Directive: Could you reproduce the records below, changing every "Where is" to "Where can I find" and keeping everything else as it is?

Data extracted from a collection
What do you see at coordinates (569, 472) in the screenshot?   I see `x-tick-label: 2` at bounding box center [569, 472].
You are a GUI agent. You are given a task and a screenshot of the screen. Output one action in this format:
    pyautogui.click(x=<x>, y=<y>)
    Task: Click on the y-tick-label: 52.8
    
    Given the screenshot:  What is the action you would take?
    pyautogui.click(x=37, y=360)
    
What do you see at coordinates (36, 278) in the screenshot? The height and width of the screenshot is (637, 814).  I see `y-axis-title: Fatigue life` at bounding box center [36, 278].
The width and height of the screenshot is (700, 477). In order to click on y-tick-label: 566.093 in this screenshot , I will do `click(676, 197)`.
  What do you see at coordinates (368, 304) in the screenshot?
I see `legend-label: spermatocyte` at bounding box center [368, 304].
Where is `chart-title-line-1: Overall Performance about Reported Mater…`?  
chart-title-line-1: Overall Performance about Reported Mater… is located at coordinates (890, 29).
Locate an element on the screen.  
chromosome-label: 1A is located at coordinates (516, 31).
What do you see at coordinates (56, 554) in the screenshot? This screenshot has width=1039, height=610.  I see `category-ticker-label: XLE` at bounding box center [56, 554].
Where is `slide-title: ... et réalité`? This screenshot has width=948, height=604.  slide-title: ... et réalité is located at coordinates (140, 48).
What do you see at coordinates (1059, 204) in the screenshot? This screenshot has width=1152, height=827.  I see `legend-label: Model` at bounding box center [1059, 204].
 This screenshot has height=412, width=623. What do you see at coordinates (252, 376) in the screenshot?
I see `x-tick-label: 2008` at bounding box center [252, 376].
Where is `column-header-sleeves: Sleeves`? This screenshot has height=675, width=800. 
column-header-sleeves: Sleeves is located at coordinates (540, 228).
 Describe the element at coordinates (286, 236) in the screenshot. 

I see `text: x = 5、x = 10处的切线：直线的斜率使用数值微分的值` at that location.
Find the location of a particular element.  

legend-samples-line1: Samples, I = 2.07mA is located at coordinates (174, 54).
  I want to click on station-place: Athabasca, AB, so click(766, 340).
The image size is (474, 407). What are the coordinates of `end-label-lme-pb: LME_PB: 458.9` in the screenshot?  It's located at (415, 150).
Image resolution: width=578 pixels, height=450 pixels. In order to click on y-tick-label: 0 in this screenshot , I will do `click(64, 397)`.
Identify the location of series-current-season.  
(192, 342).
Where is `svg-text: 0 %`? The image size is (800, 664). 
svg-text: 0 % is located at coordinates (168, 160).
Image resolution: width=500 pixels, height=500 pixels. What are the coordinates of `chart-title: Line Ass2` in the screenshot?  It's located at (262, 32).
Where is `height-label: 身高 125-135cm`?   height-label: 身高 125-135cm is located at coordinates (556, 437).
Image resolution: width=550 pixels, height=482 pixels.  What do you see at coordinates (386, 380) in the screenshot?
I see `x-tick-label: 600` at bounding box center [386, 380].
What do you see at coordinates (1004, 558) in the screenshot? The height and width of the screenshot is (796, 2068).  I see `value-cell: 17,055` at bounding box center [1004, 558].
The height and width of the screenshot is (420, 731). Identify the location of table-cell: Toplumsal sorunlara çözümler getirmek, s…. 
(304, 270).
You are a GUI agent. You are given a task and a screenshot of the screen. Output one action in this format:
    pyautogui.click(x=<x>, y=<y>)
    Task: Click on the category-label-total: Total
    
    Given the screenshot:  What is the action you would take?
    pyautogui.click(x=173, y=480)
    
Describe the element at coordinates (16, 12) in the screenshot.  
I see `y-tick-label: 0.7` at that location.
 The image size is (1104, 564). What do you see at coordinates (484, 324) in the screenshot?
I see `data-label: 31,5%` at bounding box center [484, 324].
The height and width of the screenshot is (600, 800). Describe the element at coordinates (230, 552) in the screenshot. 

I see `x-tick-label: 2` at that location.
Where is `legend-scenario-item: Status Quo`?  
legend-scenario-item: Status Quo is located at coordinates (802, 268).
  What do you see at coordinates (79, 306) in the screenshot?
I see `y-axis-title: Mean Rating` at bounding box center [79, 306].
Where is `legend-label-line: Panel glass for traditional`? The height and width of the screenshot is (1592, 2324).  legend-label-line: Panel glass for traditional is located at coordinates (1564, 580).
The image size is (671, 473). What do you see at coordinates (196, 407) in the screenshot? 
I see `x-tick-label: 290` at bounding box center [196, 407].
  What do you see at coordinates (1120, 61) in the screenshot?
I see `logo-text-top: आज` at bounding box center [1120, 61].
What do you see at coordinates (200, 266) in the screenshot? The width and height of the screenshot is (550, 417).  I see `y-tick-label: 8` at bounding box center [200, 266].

Your response:
What do you see at coordinates (569, 472) in the screenshot?   I see `x-tick-label: 2` at bounding box center [569, 472].
You are a GUI agent. You are given a task and a screenshot of the screen. Output one action in this format:
    pyautogui.click(x=<x>, y=<y>)
    Task: Click on the y-tick-label: 52.8
    
    Given the screenshot:  What is the action you would take?
    pyautogui.click(x=37, y=360)
    
What do you see at coordinates (36, 278) in the screenshot? The height and width of the screenshot is (637, 814).  I see `y-axis-title: Fatigue life` at bounding box center [36, 278].
The width and height of the screenshot is (700, 477). In order to click on y-tick-label: 566.093 in this screenshot , I will do `click(676, 197)`.
  What do you see at coordinates (368, 304) in the screenshot?
I see `legend-label: spermatocyte` at bounding box center [368, 304].
Where can I find `chart-title-line-1: Overall Performance about Reported Mater…`?  
chart-title-line-1: Overall Performance about Reported Mater… is located at coordinates (890, 29).
Locate an element on the screen.  
chromosome-label: 1A is located at coordinates (516, 31).
What do you see at coordinates (56, 554) in the screenshot? This screenshot has width=1039, height=610.  I see `category-ticker-label: XLE` at bounding box center [56, 554].
Where can I find `slide-title: ... et réalité`? This screenshot has width=948, height=604.  slide-title: ... et réalité is located at coordinates (140, 48).
What do you see at coordinates (1059, 204) in the screenshot? This screenshot has width=1152, height=827.  I see `legend-label: Model` at bounding box center [1059, 204].
 This screenshot has height=412, width=623. What do you see at coordinates (252, 376) in the screenshot?
I see `x-tick-label: 2008` at bounding box center [252, 376].
Where can I find `column-header-sleeves: Sleeves`? This screenshot has height=675, width=800. 
column-header-sleeves: Sleeves is located at coordinates (540, 228).
 Describe the element at coordinates (286, 236) in the screenshot. 

I see `text: x = 5、x = 10处的切线：直线的斜率使用数值微分的值` at that location.
Find the location of a particular element.  

legend-samples-line1: Samples, I = 2.07mA is located at coordinates (174, 54).
  I want to click on station-place: Athabasca, AB, so click(766, 340).
The image size is (474, 407). What are the coordinates of `end-label-lme-pb: LME_PB: 458.9` in the screenshot?  It's located at (415, 150).
Image resolution: width=578 pixels, height=450 pixels. In order to click on y-tick-label: 0 in this screenshot , I will do `click(64, 397)`.
Identify the location of series-current-season.  
(192, 342).
Where can I find `svg-text: 0 %`? The image size is (800, 664). 
svg-text: 0 % is located at coordinates (168, 160).
Image resolution: width=500 pixels, height=500 pixels. What are the coordinates of `chart-title: Line Ass2` in the screenshot?  It's located at (262, 32).
Where can I find `height-label: 身高 125-135cm`?   height-label: 身高 125-135cm is located at coordinates (556, 437).
Image resolution: width=550 pixels, height=482 pixels.  What do you see at coordinates (386, 380) in the screenshot?
I see `x-tick-label: 600` at bounding box center [386, 380].
What do you see at coordinates (1004, 558) in the screenshot? The height and width of the screenshot is (796, 2068).  I see `value-cell: 17,055` at bounding box center [1004, 558].
The height and width of the screenshot is (420, 731). Identify the location of table-cell: Toplumsal sorunlara çözümler getirmek, s…. 
(304, 270).
You are a GUI agent. You are given a task and a screenshot of the screen. Output one action in this format:
    pyautogui.click(x=<x>, y=<y>)
    Task: Click on the category-label-total: Total
    
    Given the screenshot:  What is the action you would take?
    pyautogui.click(x=173, y=480)
    
Describe the element at coordinates (16, 12) in the screenshot.  
I see `y-tick-label: 0.7` at that location.
 The image size is (1104, 564). What do you see at coordinates (484, 324) in the screenshot?
I see `data-label: 31,5%` at bounding box center [484, 324].
The height and width of the screenshot is (600, 800). Describe the element at coordinates (230, 552) in the screenshot. 

I see `x-tick-label: 2` at that location.
Where can I find `legend-scenario-item: Status Quo`?  
legend-scenario-item: Status Quo is located at coordinates (802, 268).
  What do you see at coordinates (79, 306) in the screenshot?
I see `y-axis-title: Mean Rating` at bounding box center [79, 306].
Where can I find `legend-label-line: Panel glass for traditional`? The height and width of the screenshot is (1592, 2324).  legend-label-line: Panel glass for traditional is located at coordinates (1564, 580).
The image size is (671, 473). What do you see at coordinates (196, 407) in the screenshot? 
I see `x-tick-label: 290` at bounding box center [196, 407].
  What do you see at coordinates (1120, 61) in the screenshot?
I see `logo-text-top: आज` at bounding box center [1120, 61].
What do you see at coordinates (200, 266) in the screenshot? The width and height of the screenshot is (550, 417).  I see `y-tick-label: 8` at bounding box center [200, 266].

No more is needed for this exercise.